*** Opening of SOURCE RECORDS ***

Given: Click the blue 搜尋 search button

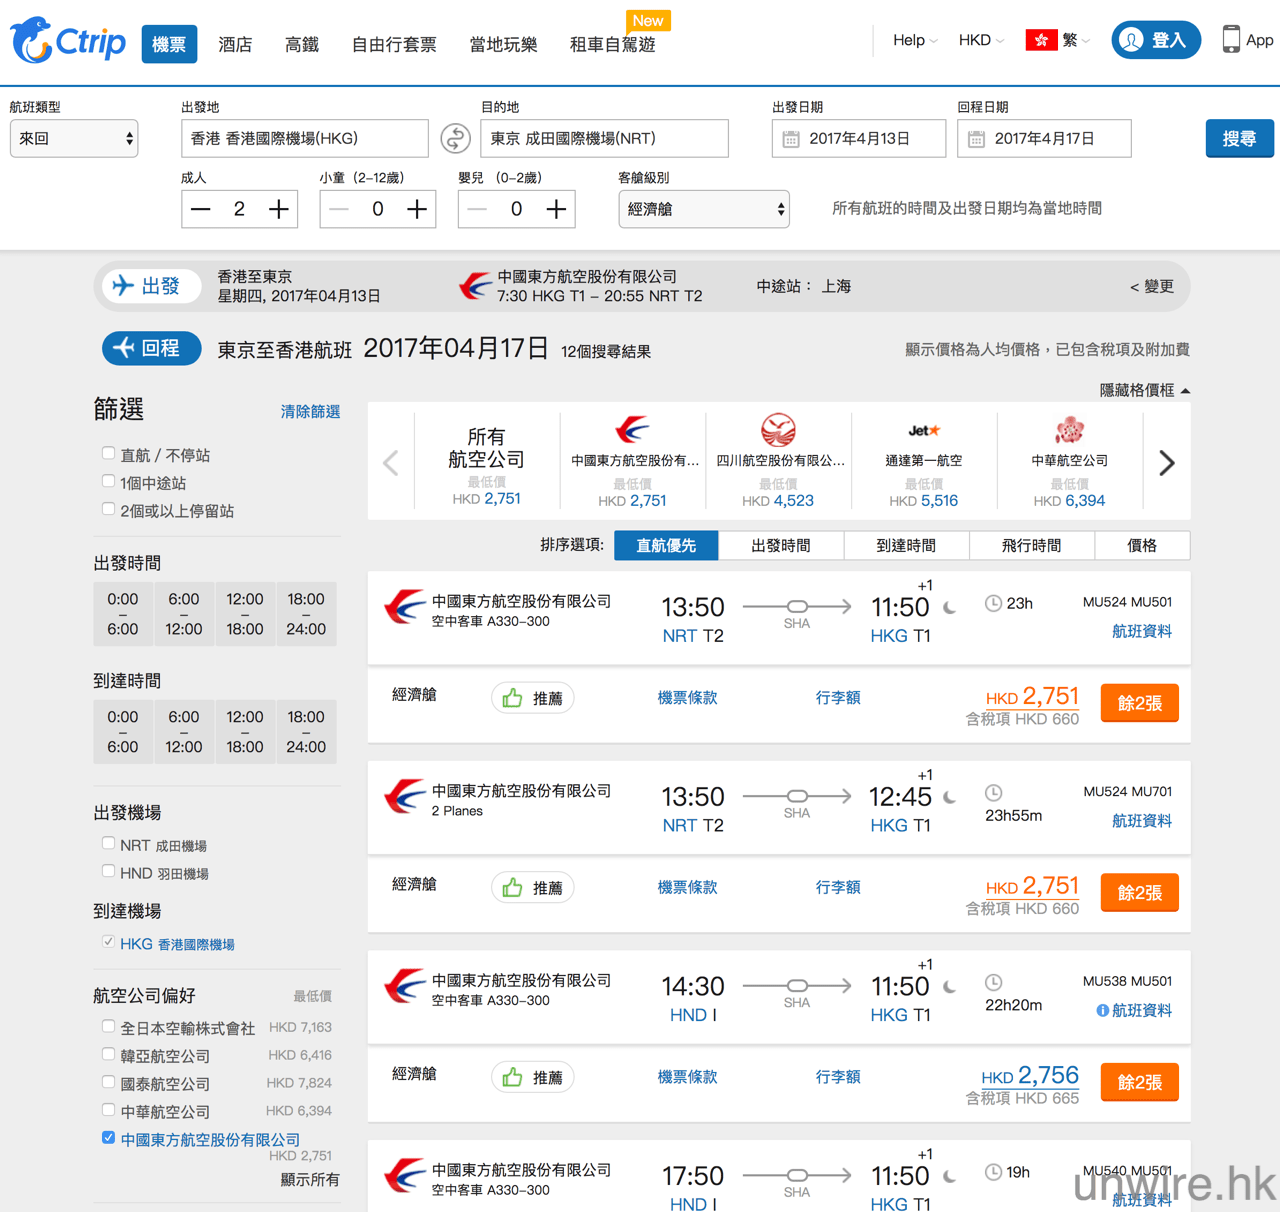Looking at the screenshot, I should click(x=1239, y=139).
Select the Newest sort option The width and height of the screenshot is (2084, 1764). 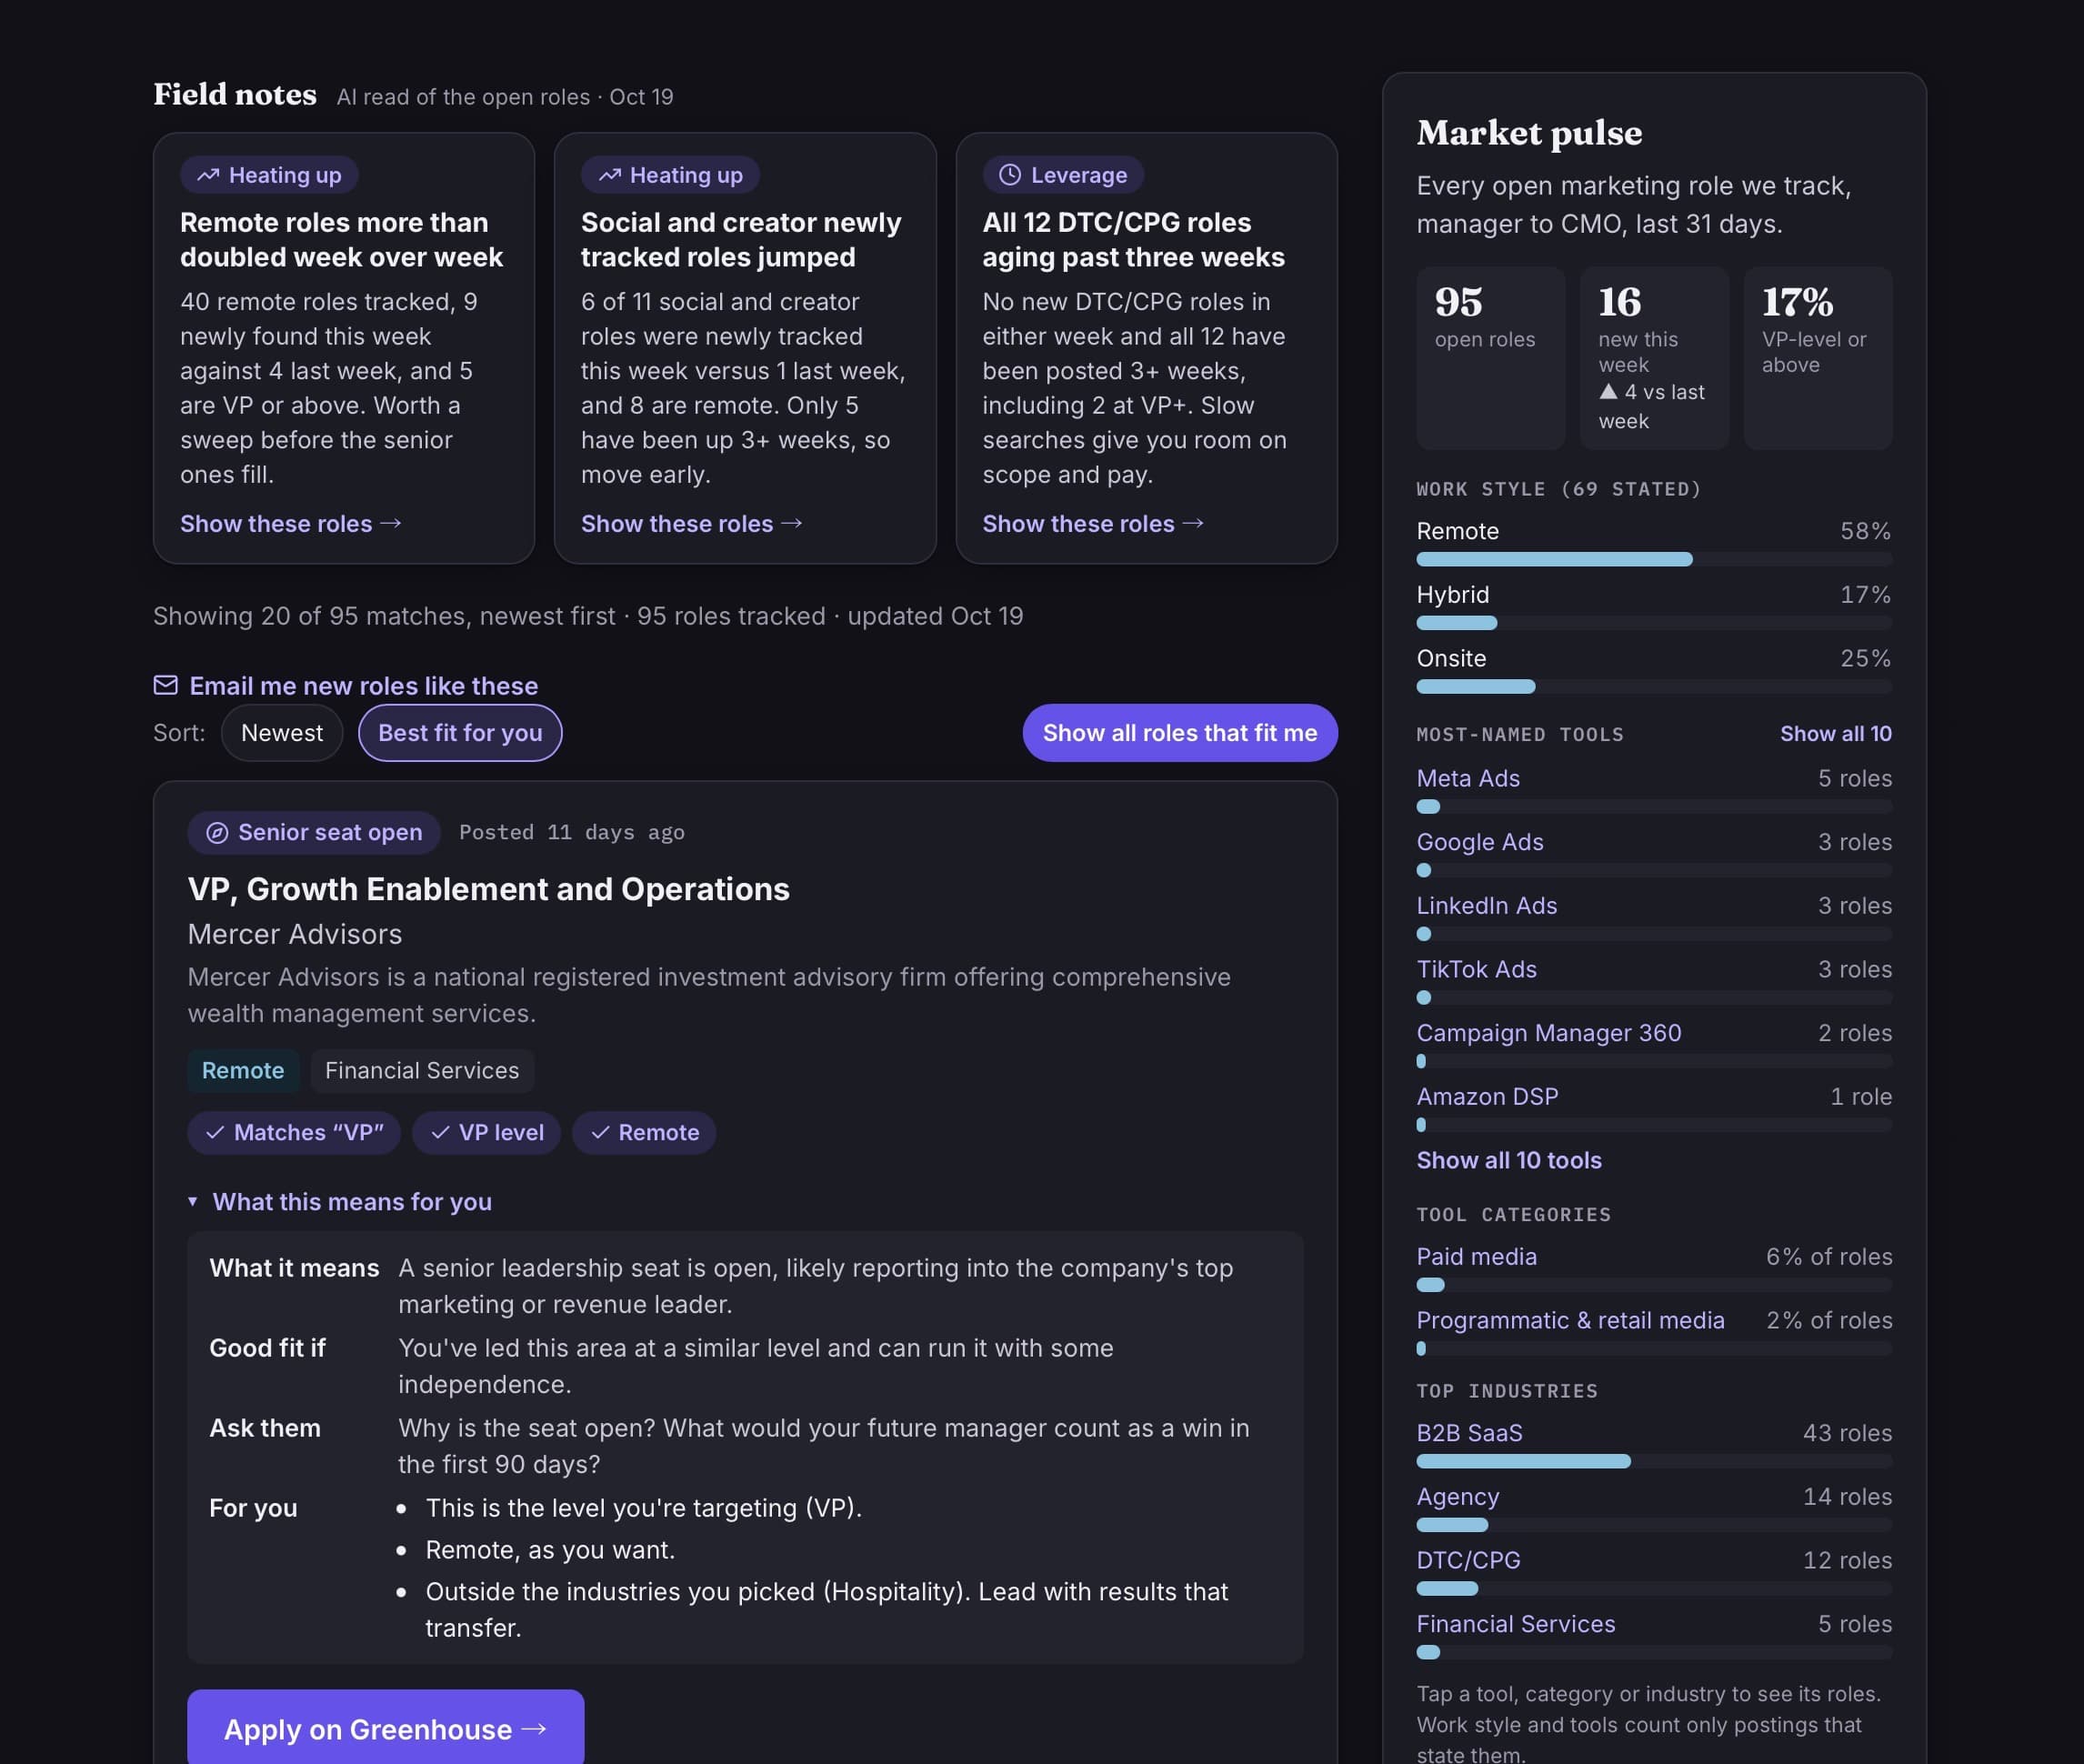pyautogui.click(x=282, y=733)
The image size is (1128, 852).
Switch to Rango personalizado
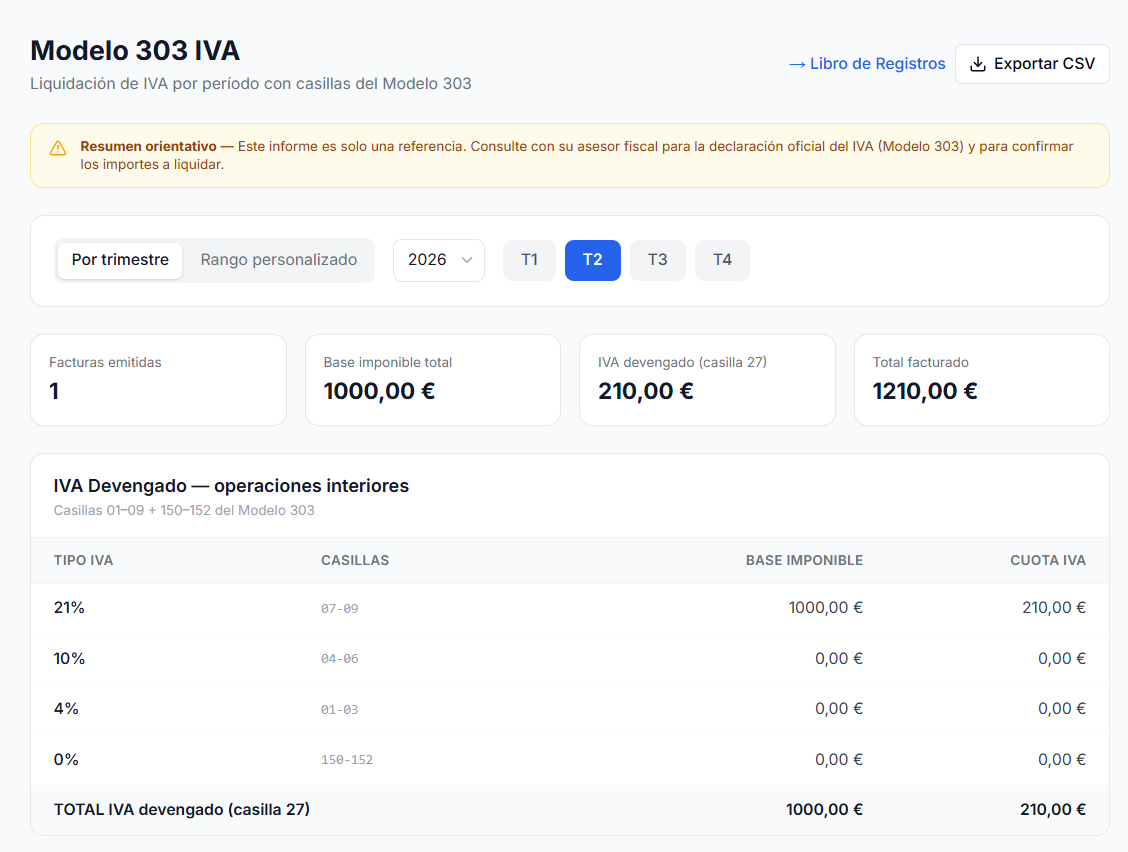pos(279,259)
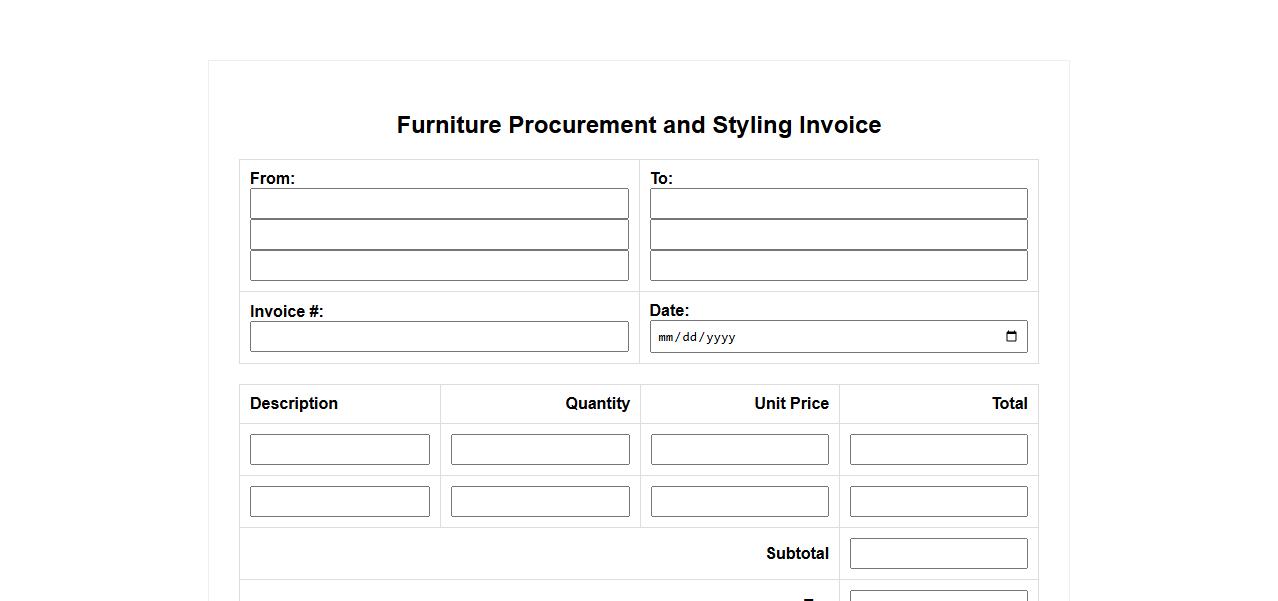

*** Close of SOURCE RECORDS ***

**TASK STATEMENT**
In the records above, the lines from the one containing "The image size is (1128, 852)." through the last line are to be written out exactly, both ends included and pictures omitted.

**OUTPUT OF THE TASK**
The image size is (1128, 852).
Switch to Rango personalizado
pos(279,259)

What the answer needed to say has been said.